It all starts with applicability - JSON Schema Fundamentals part 1

Ben Hutton

ยท16 min read

"Validation begins by applying the root Schema to the complete instance document. Applicator keywords apply subschemas to the instance location." - Borrowed from JSON Schema in 5 minutes.

The primary use case for JSON Schema is validation. Therefore it's imperative to understand precisely how the validation process happens. Let's take a little time to properly grasp the fundamental JSON Schema concept of Applicability.

Applicator keywords

JSON Schema consists of many keywords. These keywords can be broken down into categories, one of which is "applicator". In the physical sense, an "applicator" is a thing you use to introduce one substance to another. For example, a cloth might be used to introduce polish to a nice wooden table. The cloth is the applicator. The polish is applied to the table via the cloth.

Applicator keywords in JSON Schema are similar to the cloth, but they are applying Schemas to locations in the instance data (or just, "instance locations").

Starting with everything

The validation process for JSON Schema begins with applying the whole JSON Schema to the whole instance. The result of this application (Schema to instance) should result in a boolean assertion, which is the validation result.
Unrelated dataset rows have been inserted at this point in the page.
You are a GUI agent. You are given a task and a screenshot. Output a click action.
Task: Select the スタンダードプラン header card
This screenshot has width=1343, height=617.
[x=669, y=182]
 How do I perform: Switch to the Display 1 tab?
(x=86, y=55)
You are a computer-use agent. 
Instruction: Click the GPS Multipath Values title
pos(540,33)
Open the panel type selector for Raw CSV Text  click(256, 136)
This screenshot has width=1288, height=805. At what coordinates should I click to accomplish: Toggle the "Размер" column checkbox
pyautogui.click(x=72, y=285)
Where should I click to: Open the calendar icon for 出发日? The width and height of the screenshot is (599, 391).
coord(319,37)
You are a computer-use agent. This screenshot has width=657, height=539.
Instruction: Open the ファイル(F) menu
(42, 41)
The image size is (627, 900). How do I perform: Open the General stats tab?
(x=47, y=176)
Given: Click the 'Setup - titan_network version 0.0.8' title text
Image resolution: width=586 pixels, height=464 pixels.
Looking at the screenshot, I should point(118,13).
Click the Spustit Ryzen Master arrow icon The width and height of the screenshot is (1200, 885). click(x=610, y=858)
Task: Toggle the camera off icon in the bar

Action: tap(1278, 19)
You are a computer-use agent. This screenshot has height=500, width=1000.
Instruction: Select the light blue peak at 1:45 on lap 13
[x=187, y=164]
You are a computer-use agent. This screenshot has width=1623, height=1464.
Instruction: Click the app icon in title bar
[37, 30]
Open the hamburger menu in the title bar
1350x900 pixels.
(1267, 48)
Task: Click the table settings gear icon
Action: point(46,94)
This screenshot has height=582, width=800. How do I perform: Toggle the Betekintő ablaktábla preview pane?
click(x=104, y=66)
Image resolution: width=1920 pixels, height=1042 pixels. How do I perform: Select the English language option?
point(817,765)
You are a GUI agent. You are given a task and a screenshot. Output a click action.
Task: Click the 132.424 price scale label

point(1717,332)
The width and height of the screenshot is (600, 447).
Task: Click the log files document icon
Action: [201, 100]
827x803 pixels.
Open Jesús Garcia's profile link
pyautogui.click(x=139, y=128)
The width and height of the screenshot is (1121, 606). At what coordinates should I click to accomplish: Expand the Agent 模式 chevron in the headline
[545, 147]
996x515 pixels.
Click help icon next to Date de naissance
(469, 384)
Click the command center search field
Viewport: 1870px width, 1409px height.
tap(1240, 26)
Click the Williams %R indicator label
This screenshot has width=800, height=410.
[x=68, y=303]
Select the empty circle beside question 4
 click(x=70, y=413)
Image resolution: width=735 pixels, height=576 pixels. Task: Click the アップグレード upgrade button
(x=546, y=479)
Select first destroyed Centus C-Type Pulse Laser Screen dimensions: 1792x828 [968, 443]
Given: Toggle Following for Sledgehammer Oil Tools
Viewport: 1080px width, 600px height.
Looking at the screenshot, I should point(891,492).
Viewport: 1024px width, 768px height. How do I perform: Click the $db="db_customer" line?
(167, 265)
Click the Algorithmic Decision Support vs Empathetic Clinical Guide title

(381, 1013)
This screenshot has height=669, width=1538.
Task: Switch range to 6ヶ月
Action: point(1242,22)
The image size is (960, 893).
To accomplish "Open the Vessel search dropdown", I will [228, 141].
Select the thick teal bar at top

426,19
A JSON Schema may be a Boolean or an Object. In the introductory article mentioned above, we noted how a Boolean Schema of true or false resulted in the same assertion result (true and false respectivly) regardless of the instance data. We also noted how the equivalent Object Schemas were { } and { "not": { } } respectively. (The not keyword inverts the assertion result.)

Vocabulary check

An "assertion" is a statement of fact. This is used in reference to the result of testing in Computing. The test might be called "X is 1". If the test passes, the assertion is true!

When we talk about the whole Schema in terms of application, we usually refer to it as the "root Schema". This is because the other Schemas which are applied to specific instance locations are different, and we call them "subschemas". Differentiating between the root Schema and subschemas allows us to communicate with clarity which JSON Schema we're talking about, and when to use the Schema as part of the validation process.

The following examples assume to be using JSON Schema 2020-12. Where there are things you should know about previous versions (or drafts) of JSON Schema, it will be highlighted.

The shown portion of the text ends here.